My next immediate goal is to simplify writing map-reduce jobs for the above mentioned use cases or to the very least write down some guidelines. For instance, some of our dashboards are based on Firefox’s version numbers and not on build-ids, which is really what you want when you desire to make comparisons of Nightly on a weekly basis.

Another interesting thought would be to automatically detect differences in the dashboards and send alerts. That might be not as easy with the current data, since a quick look at the dashboards makes it clear that the rankings fluctuate quite a bit. We would have to collect daily reports and account for the variance of the ranking in those as just using a few weekly datapoints is not reliable enough to account for the deviation.

Regression detection for Telemetry histograms.

tldr: An automatic regression detector system for Telemetry data has been deployed; the detected regressions can be seen in the dashboard.

Mozilla is collecting over 1,000 Telemetry probes which give rise to histograms, like the one in the figure below, that change slightly every day.

Average frame interval during any tab open/close animation (excluding tabstrip scroll).

Average frame interval during any tab open/close animation (excluding tabstrip scroll).


Until lately the only way to monitor those histogram was to sit down and literally stare the screen while something interesting was spotted. Clearly there was the need for an automated system which is able to discern between noise and real regressions.

Noise is a major challenge, even more so than with Talos data, as Telemetry data is collected from a wide variety of computers, configurations and workloads. A reliable mean of detecting regressions, improvements and changes in a measurement’s distribution is fundamental as erroneous alerts (false positives) tend to annoy people to the point that they just ignore any warning generated by the system.

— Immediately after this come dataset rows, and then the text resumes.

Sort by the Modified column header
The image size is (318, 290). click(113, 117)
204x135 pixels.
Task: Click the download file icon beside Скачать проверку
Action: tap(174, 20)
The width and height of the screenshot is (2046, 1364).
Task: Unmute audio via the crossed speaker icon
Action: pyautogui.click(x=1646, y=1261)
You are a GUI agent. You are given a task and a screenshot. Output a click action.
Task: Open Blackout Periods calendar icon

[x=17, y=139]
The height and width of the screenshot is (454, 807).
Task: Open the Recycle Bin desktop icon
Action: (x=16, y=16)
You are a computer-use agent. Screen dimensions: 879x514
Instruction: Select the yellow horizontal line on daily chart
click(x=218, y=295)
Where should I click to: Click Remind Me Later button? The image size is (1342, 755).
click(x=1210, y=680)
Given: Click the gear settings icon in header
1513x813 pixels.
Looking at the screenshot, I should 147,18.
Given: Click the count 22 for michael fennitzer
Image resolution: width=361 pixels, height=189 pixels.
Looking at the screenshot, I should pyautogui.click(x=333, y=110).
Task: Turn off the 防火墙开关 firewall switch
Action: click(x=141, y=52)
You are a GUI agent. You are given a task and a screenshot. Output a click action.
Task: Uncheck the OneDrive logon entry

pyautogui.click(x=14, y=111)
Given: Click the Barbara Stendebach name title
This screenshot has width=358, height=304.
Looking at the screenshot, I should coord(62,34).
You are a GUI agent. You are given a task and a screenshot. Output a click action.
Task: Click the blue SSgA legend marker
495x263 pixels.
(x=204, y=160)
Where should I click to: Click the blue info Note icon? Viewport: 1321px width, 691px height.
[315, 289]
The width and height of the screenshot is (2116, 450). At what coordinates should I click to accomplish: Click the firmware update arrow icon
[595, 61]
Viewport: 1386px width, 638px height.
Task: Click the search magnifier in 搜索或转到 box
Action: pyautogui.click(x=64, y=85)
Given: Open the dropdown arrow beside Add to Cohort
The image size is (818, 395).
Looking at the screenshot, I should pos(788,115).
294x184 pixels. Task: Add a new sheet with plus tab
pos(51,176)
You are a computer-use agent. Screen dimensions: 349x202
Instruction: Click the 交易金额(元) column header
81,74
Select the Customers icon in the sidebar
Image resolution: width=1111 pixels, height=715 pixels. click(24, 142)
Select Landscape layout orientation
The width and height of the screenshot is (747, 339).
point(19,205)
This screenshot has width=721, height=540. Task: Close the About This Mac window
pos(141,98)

I have looked at various methods to detect changes in histogram, like

  • Correlation Coefficient
  • Chi-Square statistic
  • U statistic (Mann-Whitney)
  • Kolmogorov-Smirnov statistic of the estimated densities
  • One Class Support Vector Machine
  • Bhattacharyya Distance

Only the Bhattacharyya distance proved satisfactory for our data. There are several reasons why each of the previous methods fails with our dataset.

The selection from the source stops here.